I have not been very persistent lately, but I've had a lot of good reasons not to be. Sort of. The real reason is that I've just been discouraged and unmotivated. My plans to be up an extra hour early so I can have some writing time are thwarted each morning by a haze of sleepiness and a demon that whispers to me, 'What's the point?'
My dad likes to tell me that William Somerset Maugham used to get up at four o'clock every morning to write. I would like to have that discipline, although maybe not get up quite so early. People often say that I am disciplined. Somehow I've managed to commit to enough writing time in order to finish a few books. Lately, though, I've really felt the truth in what they say about writing being a lonely pastime. I do feel isolated, like I'm on my own little iceberg, floating aimlessly through frigid waters. I'm guessing I'm not the only one who feels this way.
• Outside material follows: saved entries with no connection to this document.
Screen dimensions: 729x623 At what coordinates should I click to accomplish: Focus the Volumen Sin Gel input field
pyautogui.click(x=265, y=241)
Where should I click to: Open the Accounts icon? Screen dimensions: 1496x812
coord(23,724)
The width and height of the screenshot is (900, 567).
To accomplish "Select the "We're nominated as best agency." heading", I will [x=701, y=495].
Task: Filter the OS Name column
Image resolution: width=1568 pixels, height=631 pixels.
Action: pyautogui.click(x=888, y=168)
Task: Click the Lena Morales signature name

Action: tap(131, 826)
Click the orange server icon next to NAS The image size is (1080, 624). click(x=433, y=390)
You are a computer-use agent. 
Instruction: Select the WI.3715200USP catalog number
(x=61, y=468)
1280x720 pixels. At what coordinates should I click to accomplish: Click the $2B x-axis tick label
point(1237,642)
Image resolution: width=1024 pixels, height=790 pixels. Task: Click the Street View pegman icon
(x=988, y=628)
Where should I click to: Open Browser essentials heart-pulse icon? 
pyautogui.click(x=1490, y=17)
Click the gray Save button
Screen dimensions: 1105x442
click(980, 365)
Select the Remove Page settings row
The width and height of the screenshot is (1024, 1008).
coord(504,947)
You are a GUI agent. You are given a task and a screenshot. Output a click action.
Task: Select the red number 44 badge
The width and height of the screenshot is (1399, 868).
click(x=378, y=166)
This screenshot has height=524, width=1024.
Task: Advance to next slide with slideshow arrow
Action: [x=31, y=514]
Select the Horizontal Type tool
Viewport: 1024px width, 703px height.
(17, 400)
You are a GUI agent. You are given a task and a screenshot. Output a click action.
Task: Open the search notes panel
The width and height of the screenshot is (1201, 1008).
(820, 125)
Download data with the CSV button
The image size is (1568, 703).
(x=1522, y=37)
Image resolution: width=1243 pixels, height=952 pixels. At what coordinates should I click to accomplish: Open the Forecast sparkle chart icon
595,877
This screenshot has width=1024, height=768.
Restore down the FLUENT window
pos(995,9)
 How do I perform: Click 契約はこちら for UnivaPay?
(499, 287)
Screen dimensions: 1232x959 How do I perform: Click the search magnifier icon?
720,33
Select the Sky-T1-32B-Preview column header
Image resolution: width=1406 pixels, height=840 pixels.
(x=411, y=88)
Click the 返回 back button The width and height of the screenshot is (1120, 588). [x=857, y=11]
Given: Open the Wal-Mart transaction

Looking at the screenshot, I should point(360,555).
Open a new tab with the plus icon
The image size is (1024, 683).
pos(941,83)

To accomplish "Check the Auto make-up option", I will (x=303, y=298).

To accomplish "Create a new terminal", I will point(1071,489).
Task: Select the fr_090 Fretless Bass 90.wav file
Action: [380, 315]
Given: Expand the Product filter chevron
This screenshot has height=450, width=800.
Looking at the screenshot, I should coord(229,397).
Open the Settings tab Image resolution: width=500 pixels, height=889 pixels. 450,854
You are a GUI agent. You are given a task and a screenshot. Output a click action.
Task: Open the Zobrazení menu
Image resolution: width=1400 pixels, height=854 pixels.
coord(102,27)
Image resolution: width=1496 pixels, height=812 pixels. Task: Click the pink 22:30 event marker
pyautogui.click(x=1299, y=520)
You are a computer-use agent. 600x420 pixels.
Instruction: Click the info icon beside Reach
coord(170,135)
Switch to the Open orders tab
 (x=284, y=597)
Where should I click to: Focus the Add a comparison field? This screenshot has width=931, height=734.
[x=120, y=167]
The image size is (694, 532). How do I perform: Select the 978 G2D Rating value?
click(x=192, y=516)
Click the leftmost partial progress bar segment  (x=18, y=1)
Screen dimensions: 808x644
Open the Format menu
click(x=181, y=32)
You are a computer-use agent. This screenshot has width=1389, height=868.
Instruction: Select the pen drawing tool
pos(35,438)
If I could just catch a glimpse of someone else navigating their own iceberg, and we could reach our hands out so that our fingers would brush as we passed each other, that would be nice.
This weekend I went to Peet's with a friend who is also a writer. When we first began to connect about a year ago, I remember being excited to learn that, in addition to being a fun and caring person, she liked to write. I talked to her about struggling to motivate myself, and she had some helpful suggestions. When feeling resistance around her own writing time, she tries doing an exercise out of a book instead of working on a personal project, or analyzing someone else's writing, or reading about writing. That way, at least she has done something writerly with her hour. I had always felt that if I wasn't using the time to move forward with my current project, it didn't count. My friend's way of thinking is much better.
My friend's advice was just what I needed, but there was something else I wanted to try. I asked her if we could be writing buddies. She said yes, and we agreed on a time when we would call each other each day to check in. Over the rest of the weekend I planned out how I would manage my time on Monday morning, and what I would work on this week. For today, at least, it worked! I'm sure the What-does-it-matter demon is still lurking in my subconscious, but now I have more tools to fight it. I also have the comfort of someone else riding alongside my iceberg with me.